The march was legal. A police spokesman said they were not spying because the march took place in a public place.
In August 2017 it was reported that police infiltrated a Pensioners’ Association meeting to make notes on proceedings.

In June 2017 some senior politicians in Swaziland reported fears their phones were being tapped. One also thought his car might be bugged.  

In July 2013 it was reported that police in Swaziland were spying on the kingdom’s members of parliament. One officer disguised in plain clothes was thrown out of a workshop for MPs and one MP reported his phone had been bugged. Ntondozi MP Peter Ngwenya told the House of Assembly at the time that MPs lived in fear because there was constant police presence, in particular from officers in the Intelligence Unit. 
The Times of Swaziland newspaper reported at the time that at the same sitting of the House Lobamba MP Majahodvwa Khumalo said his cellphone had been bugged ever since he started being ‘vocal against some people’. 
In May 2013 the Media Institute of Southern Africa reported that police spies had infiltrated journalism newsrooms in Swaziland, which had led to a heightened climate of fear. 
It is legal in certain circumstances to tap phones in Swaziland. The Suppression of Terrorism Act gives police the right to listen in on people’s conversations if they have the permission of the Attorney General.
When the Act came into law in 2008 Attorney General Majahenkhaba Dlamini said that anyone who criticised the government could be considered a terrorist sympathiser.

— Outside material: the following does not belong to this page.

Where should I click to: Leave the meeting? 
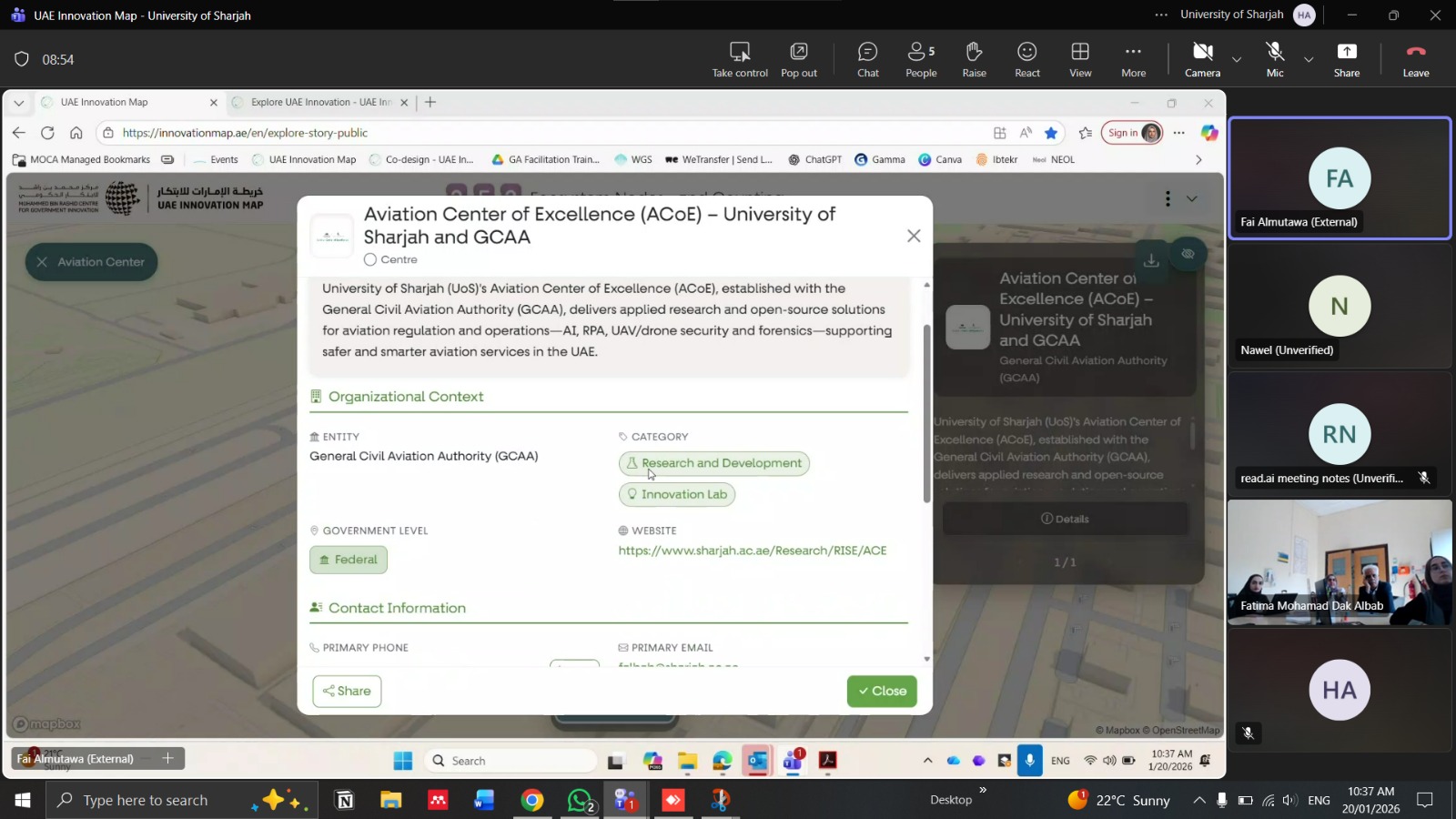(x=1415, y=59)
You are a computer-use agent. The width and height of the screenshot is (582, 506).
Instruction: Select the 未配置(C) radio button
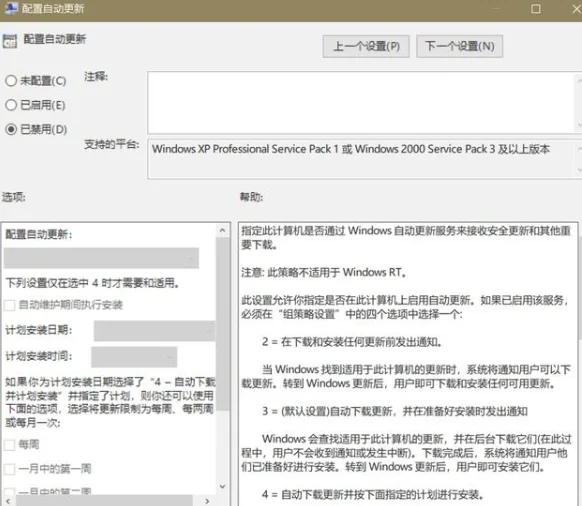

In 2012 it came to light that the Swaziland Army had attempted to buy cameras and phone monitoring equipment worth US$1.25 million. The Umbutfo Swaziland Defence Force (USDF) – the formal name of the Swaziland Army – was sued  in the Swaziland High Court because it ordered the equipment, but did not pay for it.
In 2011 a journalist working in Swaziland for the AFP international news agency reported on her blog that her phone calls were being listened in to. 
In August 2011 Wikileaks published a cable from the US Embassy in Swaziland that revealed the Swazi Government had tried to get MTN, the only mobile phone provider in the kingdom, to use its network for ‘surveillance on political dissidents’. 
Tebogo Mogapi, the MTN chief executive officer (CEO) in Swaziland, refused to comply and later did not have his work permit renewed and so had to leave the kingdom.
See also
Top Swazi Politicians’ ‘Phones Bugged’
State Police Spy On Swazi MPs
Police Spies Infiltrate Media
 
AFP Journalist’s Phone Bugged
Security Forces ‘Spy On Candidates’
Swaziland ‘Becoming Military State’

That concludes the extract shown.